There were 45 kidney transplant patients with chronic HCV infection enrolled in the study, including 30 male (66.6%) and 15 female patients (33.3%) with median age 46 years (range, 26-69 y). All 45 patients had pretransplant liver biopsy, and 16 of 45 patients had liver biopsies before and after transplant. Posttransplant biopsies were performed 2 years after kidney transplant. There were 41 patients (91.1%) on hemodialysis, 1 patient had peritoneal dialysis, and 3 patients had both hemodialysis and peritoneal dialysis at different times (median time, 48 mo; range, 1-276 mo). The leading causes of ESRD were glomerulonephritis (20%), hypertension (8.8%), pyelonephritis (8.8%), and unknown (40%). There were 39 patients (86.6%) who had living-related kidney transplant and 6 of 45 patients who had deceased-donor kidney transplant. Patients were on combined immunosuppressive treatment with cyclosporine (86.7%), azathioprine (32.5%), mycophenolate mofetil (45.8%), tacrolimus (30.1%), sirolimus (21.7%), and mycophenolic acid (30.1%).
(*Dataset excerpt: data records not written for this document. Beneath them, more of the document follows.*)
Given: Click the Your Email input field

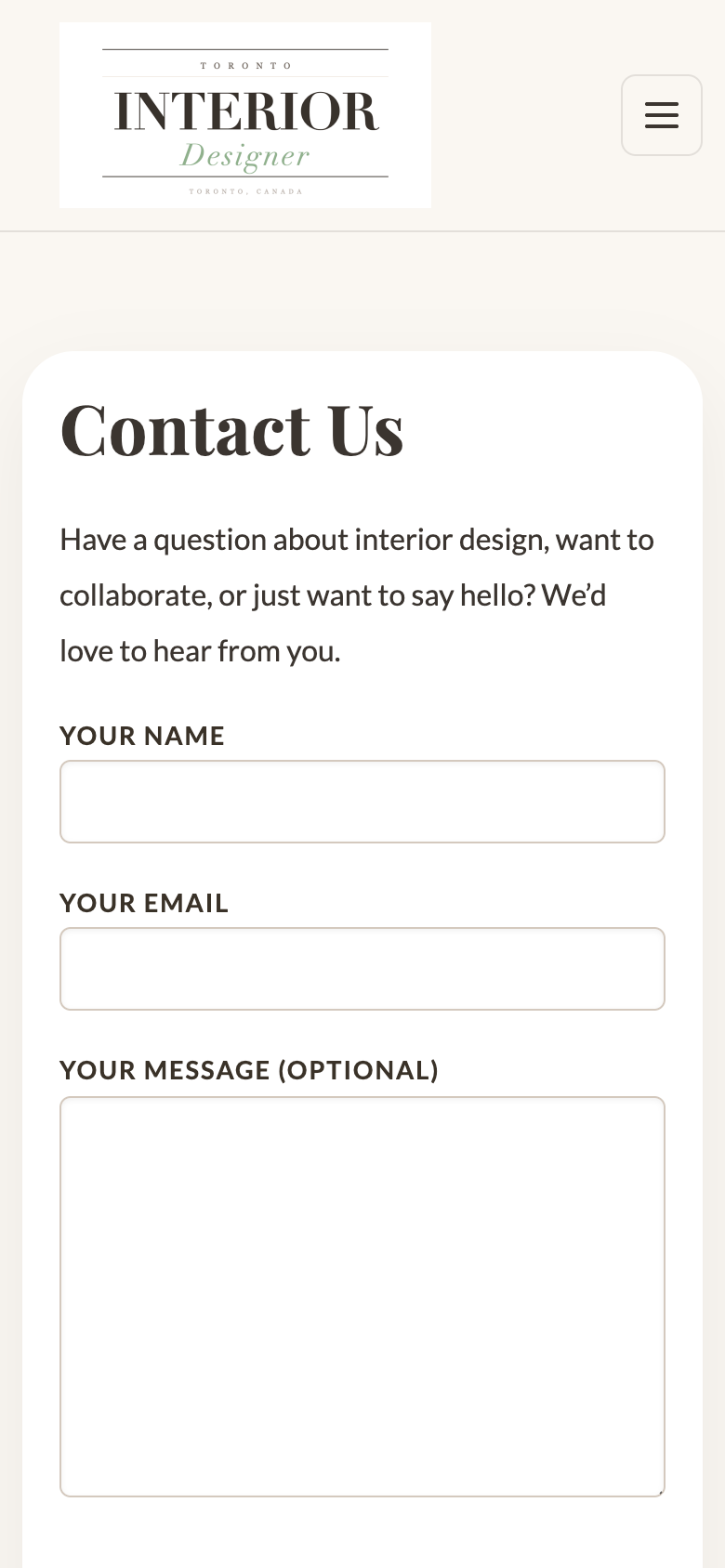Looking at the screenshot, I should pos(362,968).
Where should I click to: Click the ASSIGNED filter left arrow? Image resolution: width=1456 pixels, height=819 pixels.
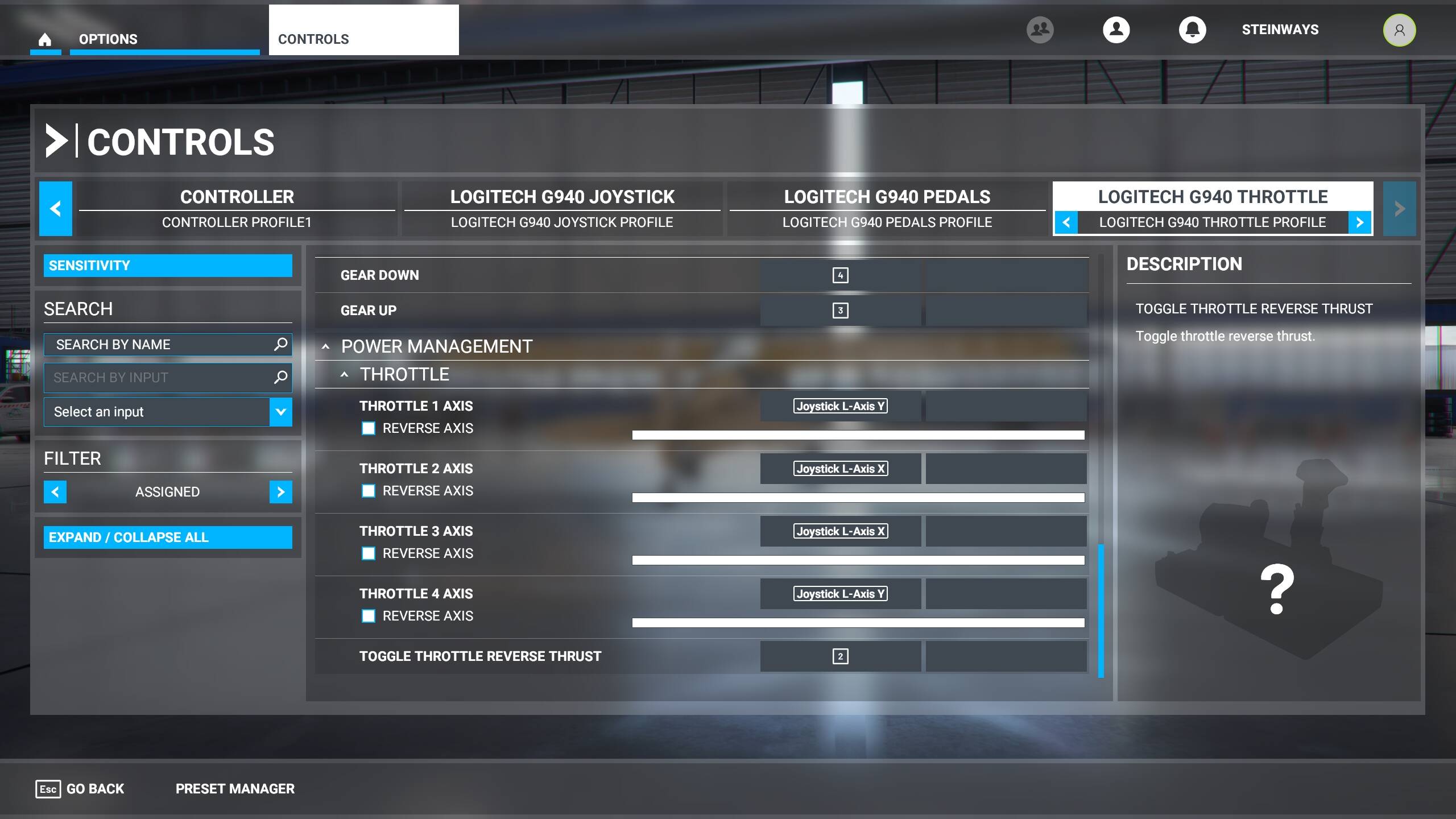tap(55, 491)
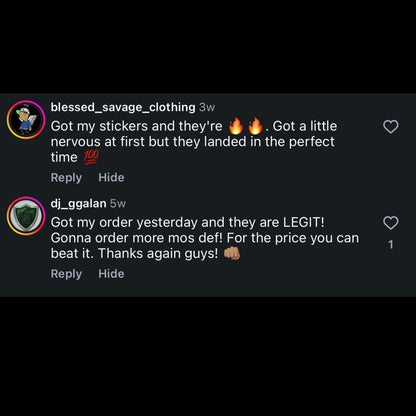Hide blessed_savage_clothing's comment
This screenshot has width=416, height=416.
pyautogui.click(x=111, y=177)
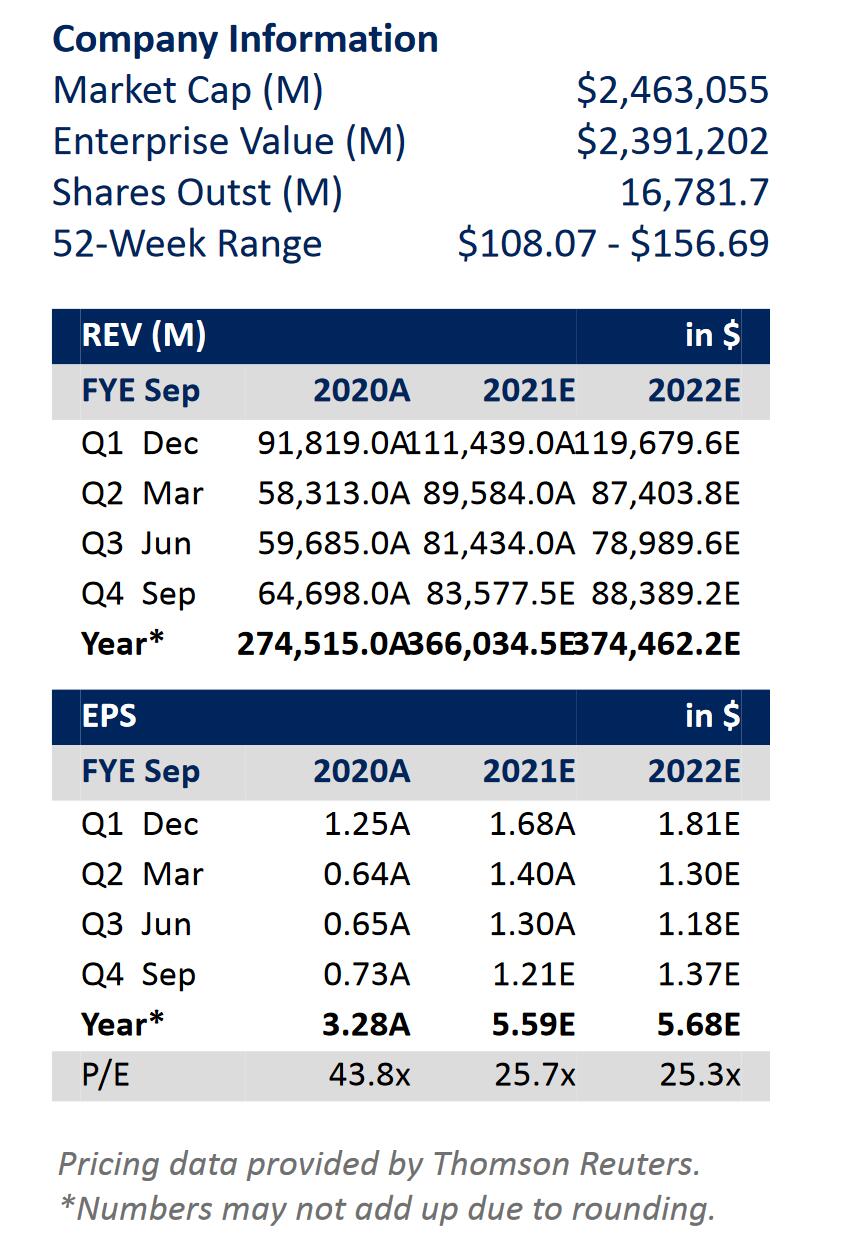Select Q2 Mar 2020 EPS 0.64A

pos(366,874)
Genotype profile of the patients included 30 patients (66.6%) who were genotype 1b, 11 patients (24.4%) who were genotype 1a, and 4 patients who were genotype 4.

Median viral load before kidney transplant was 55 000 000 IU/mL (range, 0-98 000 000 IU/mL). There were 21 of 45 patients (46.6%) who were HCV RNA-negative during kidney transplant and 7 of 21 patients (30%) who remained HCV RNA-negative after kidney transplant; 14 of 21 patients (70%) became HCV RNA-positive after kidney transplant. Seroconversion to HCV RNA-positive after kidney transplant was significantly lower in patients who were on tacrolimus than other immunosuppressive regimens (P ≤ .01). However, higher viral load was associated with higher mortality caused by sepsis (P ≤ .008).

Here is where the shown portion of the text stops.